**Selection:**
-- Start --

In addition, the PCB may be a rigid-PCB or a flexible-PCB.
[0032] In an example of this embodiment, the substrate 101 is a
multi-layered PCB having a body of insulating layers, a wiring
pattern (not shown) inside the body of the substrate 101, and a
plurality of connection pads 102 disposed on an upper surface of
the body of the substrate 101 and electrically connected to the
wiring pattern.
[0033] Although not shown in the drawings, the substrate 101 may
further include a plurality of lower connection pads (not shown)
that are disposed on the lower surface of the body of substrate 101
and electrically connected to the wiring pattern, and an external
connecting member (not shown) disposed on the lower connection pads
facilitates the mounting of the stack package 100 on an external
system substrate or a main board.
[0034] Each of the connection pads 102 on the substrate 101 is
formed of a conductive material and may electrically connect the
substrate 101 and semiconductor chips 110 and 130 via connecting
members 114 and 134. The connection pads 102 may be formed of
aluminum (Al), copper (Cu), or the like, and may be formed by pulse
plating or direct current plating.
[0035] As shown in FIG. 1A, the connection pads 102 are spaced from
one another, along one side edge region E, in a second direction
(Y-axis direction in FIG. 1A) of the substrate 101 which is
perpendicular to a first direction (X-axis direction in FIG. 1A).
However, the disposition of the connection pads 102 is not limited
thereto. The connection pads may be disposed in spaced apart sets
along two edge regions Ea and Eb, respectively, as shown in FIG.

-- End --

**Given information:**
-- Start --

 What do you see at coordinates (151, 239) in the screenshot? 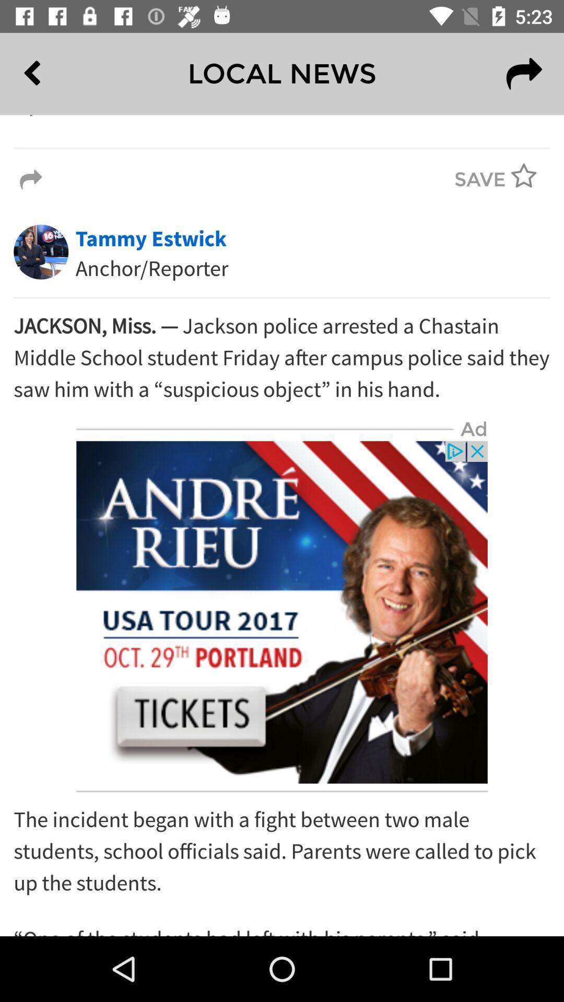
I see `tammy estwick above anchorreporter` at bounding box center [151, 239].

-- End --

**What is asked:**
#1 In the patent passage, by which plating methods may the connection pads be formed?
#2 Write out the patent passage word for word, from "[0035] As shown" up to and including "respectively, as shown in FIG.".

**Answers for the exercise:**
#1 By pulse plating or direct current plating.

#2
[0035] As shown in FIG. 1A, the connection pads 102 are spaced from
one another, along one side edge region E, in a second direction
(Y-axis direction in FIG. 1A) of the substrate 101 which is
perpendicular to a first direction (X-axis direction in FIG. 1A).
However, the disposition of the connection pads 102 is not limited
thereto. The connection pads may be disposed in spaced apart sets
along two edge regions Ea and Eb, respectively, as shown in FIG.